Set task: Rewrite the lines from the first one through the line holding "tap(305, 346)", inclusive, keeping the requests as they are. Scale every coordinate in the answers by 2.15 and round each to a whole number, with halves rounding up.

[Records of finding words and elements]
[start]

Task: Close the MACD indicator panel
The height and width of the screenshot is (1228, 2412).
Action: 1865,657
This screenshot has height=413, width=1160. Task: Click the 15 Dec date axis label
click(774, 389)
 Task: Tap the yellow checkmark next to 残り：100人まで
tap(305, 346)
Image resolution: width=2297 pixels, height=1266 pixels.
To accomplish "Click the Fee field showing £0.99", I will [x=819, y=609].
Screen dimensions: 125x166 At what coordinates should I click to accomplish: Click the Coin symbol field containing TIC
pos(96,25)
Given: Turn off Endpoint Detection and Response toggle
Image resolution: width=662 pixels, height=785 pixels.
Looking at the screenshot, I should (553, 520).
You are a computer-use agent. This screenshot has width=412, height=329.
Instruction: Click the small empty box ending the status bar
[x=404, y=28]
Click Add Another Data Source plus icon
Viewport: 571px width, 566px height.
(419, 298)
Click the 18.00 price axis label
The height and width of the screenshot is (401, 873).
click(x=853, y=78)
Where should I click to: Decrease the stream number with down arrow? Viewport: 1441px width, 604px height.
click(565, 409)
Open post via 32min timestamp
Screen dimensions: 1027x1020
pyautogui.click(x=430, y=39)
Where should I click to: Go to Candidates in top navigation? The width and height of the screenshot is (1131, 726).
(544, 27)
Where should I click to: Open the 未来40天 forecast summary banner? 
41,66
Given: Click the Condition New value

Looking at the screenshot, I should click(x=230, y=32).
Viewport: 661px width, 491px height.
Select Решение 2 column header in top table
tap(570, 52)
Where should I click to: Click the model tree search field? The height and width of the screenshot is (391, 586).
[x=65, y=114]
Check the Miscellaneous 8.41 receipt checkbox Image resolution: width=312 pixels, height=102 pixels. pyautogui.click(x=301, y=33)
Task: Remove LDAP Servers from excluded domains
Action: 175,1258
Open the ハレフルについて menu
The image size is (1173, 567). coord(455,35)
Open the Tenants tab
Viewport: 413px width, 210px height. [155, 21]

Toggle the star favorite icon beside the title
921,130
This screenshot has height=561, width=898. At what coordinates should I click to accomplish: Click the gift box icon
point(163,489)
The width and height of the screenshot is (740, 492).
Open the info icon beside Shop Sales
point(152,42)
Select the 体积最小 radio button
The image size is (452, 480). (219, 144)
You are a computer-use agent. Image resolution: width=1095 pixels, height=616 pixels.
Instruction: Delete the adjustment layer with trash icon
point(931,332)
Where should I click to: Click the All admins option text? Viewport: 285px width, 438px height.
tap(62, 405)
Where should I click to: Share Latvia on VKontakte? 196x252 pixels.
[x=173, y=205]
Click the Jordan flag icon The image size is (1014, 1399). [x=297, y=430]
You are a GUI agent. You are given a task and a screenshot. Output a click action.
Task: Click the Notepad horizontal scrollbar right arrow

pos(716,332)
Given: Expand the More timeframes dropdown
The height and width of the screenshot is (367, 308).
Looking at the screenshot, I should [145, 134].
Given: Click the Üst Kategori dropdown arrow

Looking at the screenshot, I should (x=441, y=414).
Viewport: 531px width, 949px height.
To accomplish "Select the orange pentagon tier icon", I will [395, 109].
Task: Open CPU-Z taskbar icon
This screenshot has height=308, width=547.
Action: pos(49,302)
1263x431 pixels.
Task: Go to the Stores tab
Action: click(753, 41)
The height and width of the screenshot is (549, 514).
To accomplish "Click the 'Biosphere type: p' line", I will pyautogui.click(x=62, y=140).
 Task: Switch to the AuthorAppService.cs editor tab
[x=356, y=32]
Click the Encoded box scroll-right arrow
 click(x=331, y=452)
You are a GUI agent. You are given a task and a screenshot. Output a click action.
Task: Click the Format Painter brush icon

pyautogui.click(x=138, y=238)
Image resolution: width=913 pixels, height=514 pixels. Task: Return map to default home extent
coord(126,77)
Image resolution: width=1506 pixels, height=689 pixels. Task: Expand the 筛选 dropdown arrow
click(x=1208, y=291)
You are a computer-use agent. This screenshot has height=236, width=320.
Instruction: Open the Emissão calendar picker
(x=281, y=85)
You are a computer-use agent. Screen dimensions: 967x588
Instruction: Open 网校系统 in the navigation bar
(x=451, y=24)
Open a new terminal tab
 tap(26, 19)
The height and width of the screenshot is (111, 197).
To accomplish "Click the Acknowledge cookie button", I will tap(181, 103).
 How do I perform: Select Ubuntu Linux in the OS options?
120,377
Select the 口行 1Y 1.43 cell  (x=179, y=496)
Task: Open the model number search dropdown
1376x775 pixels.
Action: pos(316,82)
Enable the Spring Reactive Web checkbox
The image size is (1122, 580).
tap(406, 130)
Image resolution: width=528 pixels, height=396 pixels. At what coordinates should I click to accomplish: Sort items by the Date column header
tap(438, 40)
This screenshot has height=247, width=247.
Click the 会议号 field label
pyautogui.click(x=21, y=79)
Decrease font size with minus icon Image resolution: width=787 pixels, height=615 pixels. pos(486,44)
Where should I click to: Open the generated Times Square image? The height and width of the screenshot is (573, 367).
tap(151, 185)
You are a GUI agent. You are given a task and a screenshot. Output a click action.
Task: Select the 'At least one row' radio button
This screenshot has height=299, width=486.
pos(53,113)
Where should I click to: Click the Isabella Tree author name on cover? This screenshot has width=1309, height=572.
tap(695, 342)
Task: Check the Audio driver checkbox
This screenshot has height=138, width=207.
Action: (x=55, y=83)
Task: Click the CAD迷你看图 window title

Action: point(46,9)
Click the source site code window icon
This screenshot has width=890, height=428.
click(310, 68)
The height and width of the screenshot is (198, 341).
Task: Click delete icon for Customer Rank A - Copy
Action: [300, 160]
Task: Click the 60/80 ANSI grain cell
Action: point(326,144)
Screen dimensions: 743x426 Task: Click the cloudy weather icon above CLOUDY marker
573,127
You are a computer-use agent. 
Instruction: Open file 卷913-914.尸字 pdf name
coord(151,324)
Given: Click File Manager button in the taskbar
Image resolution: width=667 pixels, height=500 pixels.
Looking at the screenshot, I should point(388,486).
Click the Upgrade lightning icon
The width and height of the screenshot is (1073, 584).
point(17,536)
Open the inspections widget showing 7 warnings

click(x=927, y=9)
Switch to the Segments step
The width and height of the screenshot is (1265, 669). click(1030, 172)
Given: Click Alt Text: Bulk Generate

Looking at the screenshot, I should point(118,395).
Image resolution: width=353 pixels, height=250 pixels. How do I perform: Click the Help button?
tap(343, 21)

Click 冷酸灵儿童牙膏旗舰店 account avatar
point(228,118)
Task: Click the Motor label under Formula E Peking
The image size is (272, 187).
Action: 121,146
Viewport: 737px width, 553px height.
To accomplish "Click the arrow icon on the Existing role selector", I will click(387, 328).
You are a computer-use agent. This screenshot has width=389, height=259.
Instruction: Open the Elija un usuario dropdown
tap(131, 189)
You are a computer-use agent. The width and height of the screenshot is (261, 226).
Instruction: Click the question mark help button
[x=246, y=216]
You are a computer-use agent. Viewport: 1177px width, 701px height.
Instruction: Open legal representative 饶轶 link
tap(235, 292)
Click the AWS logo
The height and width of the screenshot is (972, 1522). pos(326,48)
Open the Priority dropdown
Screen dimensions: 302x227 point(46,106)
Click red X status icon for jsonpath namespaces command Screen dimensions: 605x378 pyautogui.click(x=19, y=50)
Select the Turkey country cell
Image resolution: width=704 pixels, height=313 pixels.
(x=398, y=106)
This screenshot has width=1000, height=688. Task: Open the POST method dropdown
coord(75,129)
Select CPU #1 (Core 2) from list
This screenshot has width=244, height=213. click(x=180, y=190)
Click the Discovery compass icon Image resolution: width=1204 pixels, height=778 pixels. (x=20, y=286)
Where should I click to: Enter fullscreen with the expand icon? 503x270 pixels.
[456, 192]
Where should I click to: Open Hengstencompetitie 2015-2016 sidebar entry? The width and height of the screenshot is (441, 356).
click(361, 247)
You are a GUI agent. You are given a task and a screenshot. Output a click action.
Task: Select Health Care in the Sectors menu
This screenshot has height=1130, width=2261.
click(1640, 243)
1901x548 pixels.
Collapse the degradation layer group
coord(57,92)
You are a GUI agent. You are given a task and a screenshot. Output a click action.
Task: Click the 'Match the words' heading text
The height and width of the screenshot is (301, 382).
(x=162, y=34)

[end]

Task result:
Task: Close the MACD indicator panel
The height and width of the screenshot is (1228, 2412).
Action: 4010,1413
This screenshot has height=413, width=1160. Task: Click the 15 Dec date axis label
click(1664, 836)
 Task: Tap the yellow checkmark next to 残り：100人まで
tap(656, 744)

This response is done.